Kara Şövalye Yükseliyor
Batman, gerek gizemli oluşu, gerek sıra dışı karakterleri, gerekse simsiyah kostümüyle; kahramanlar içinde hep daha özel bir yere sahip olmuştu. İşte şimdi serinin yine farklı bir filmiyle karşı karşıyayız. Kadrosunda dev isimler bulunduran ve müziklerini Oscar’lı Hans Zimmer’ın yaptığı film, parlak karakterleri parlak yıldızlarla buluşturarak onlara muhteşem bir performans yüklüyor. Batman hayranlarının en ön sıralardan saf tutacağını hissederken, seriyi izlememiş insanların bile bu filmi kaçırmaması gerektiğini düşünüyorum.

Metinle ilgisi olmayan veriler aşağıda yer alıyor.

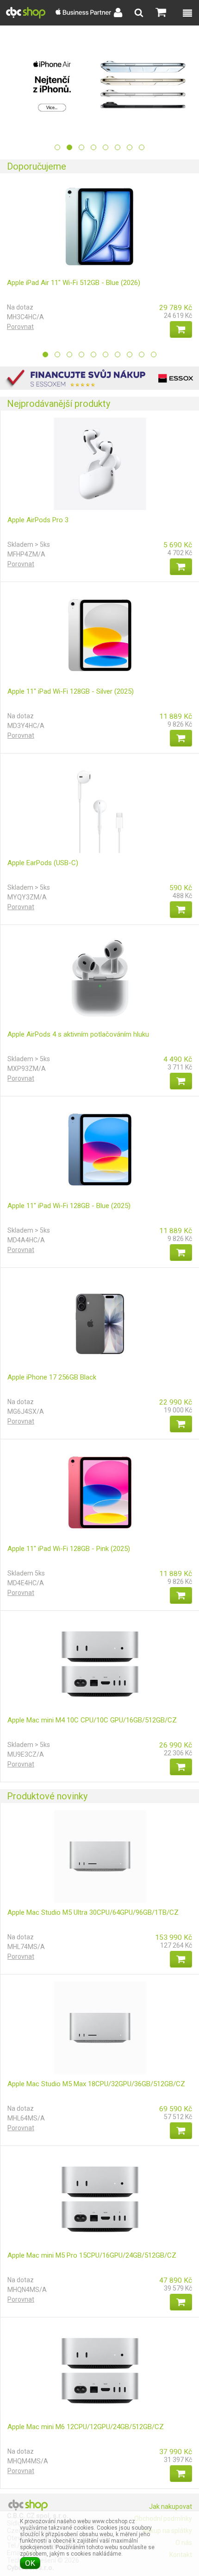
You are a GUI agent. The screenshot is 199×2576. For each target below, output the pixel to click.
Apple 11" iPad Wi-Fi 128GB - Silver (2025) (70, 691)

Vampir Avcısı: Abraham Lincoln
İşte karşımızda yeni bir vampir filmi. Bu defakiyse avcısının tarafında. 19. yüzyılda Avrupa tamamen vampir işgali altındayken, Abraham ve ailesi kaçıp yeni dünyaya sığınırlar. Kısa süre sonra burada da vampirler yüzünden ailesini kaybeden Abraham, intikam almaya yemin eder. Kumarı büyük, kartları açık oynayan Abraham, Amerika’ya başkan seçilir ve 11 Güney Eyaleti ile Washington yönetimi arasında çıkan İç Savaş, vampirler ve insanlar arasında geçen iktidar mücadelesine dönüşecektir. Abraham Lincoln’ü böyle bir filmde kullanmak ne derece doğru bilemesem de; vampirlerin revaçta olmasından dolayı, piyasayı takip eden ve talebe göre arz veren bir yapım daha bizleri bekliyor.
Bourne’nün Mirası
The Bourne Legacy, yani bildiğimiz Bourne efsanesi geri döndü! Hem de bu defa evrenin genişlemesi söz konusu! İlk üç filmde yaşanan olaylarla doğrudan bağlantılı olan filmde yeni gördüğümüz şeylerden biri de efsaneye yeni katılan CIA ajanı Aaron Cross. İlk üç filmde yaşanan olayların Cross’un hayatına direk etki etmesi de son derece ilgi çekici. Bourne hayranları son derece mutlu olacaklar.
Yazın da sinemaya mı gidilirmiş demeyin! O zaman haydi sinemaya! İyi seyirler!